Assuming we now have the compound, it has to be put through some level of paces to make sure it is worth moving forward with. Typically the product will be characterized (to learn all they can about it) and placed against a set of criteria that will define if the product meets the anticipated needs of the criteria identified (sometimes called "Target Product Profile") and can be manufactured. If it meets both criteria, it will move forward (if not, of course, it gets discontinued). At the point (or slightly before), small scale lots (pilot lots) will be manufactured and animal testing starts.

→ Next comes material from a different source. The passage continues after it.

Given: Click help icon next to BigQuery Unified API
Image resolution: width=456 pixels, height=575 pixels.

No-one I know of in the industry is fond of animal testing (also called "Non-Clinical Laboratory" Testing), but the other option at this stage is "testing straight in people", which for some pretty strong historical reasons is a bad idea. A species which simulates the human system or condition to be tested is selected (typically starting with mice and ending with non-human primates, but other species animals may be used based on the nature of the disease or condition being evaluated) and the product tested per a protocol. Often, necropsy is performed and the data reviewed, looking for 1) Efficacy and 2) Impact to to the physical systems. Pharmacokinetics (the movement of the drug through the body) and Pharmacodynamics (the biological, physiological, and molecular impact of the drug on the body) are measured. For this testing, the controlling regulation is 21 CFR Part 58, Good Laboratory Practice for Non-Clinical Studies (also referred to as GLP). These test can be either non-GLP (for general data generation or proof of concept) or GLP (required to move the product into clinical trials).

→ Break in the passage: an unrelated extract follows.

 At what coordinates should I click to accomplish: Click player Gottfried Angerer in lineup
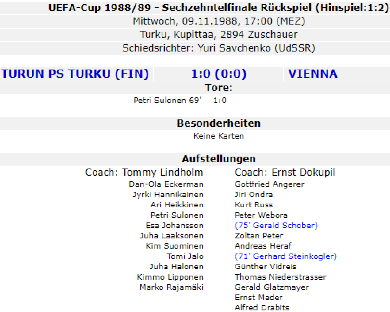tap(269, 184)
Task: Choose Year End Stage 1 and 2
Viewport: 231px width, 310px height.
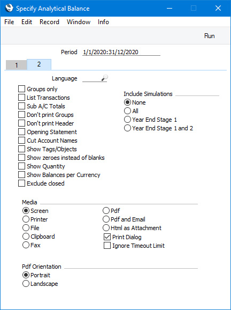Action: coord(127,128)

All of this does not come cheaply, of course. Scientists require labs, and labs required equipment and reagents and personnel to run them. Small manufacturing lots need a pilot plant internal to the company or an external contract manufacturing organization (CMO) to manufacture them. And Non-Clinical laboratory studies need to be conducted: as of last year, a small mouse study ran $250,000 at a minimum and a non-human primate study $1.3 million. Generally there is more than one mouse study and a minimum of one major animal study (such as non-human primates). Add to that that scheduling for these studies is anywhere from 4 months (for mice) to 9 months or more (for non-human primates).
If helpful for reference, products that I have worked on to get to this point - not including internal overhead for personnel, lab space, equipment, etc. - have cost between $2 million and $4 million. Just to get to the point of possibly using it in an early clinical trial.
Assuming all of this data indicates 1) There is some benefit; and 2) The benefit outweighs the impact, and 3) The compound can probably be manufactured, the compound will likely be moved to scaled manufacture and clinical trials of the compounds in humans (which we will review tomorrow).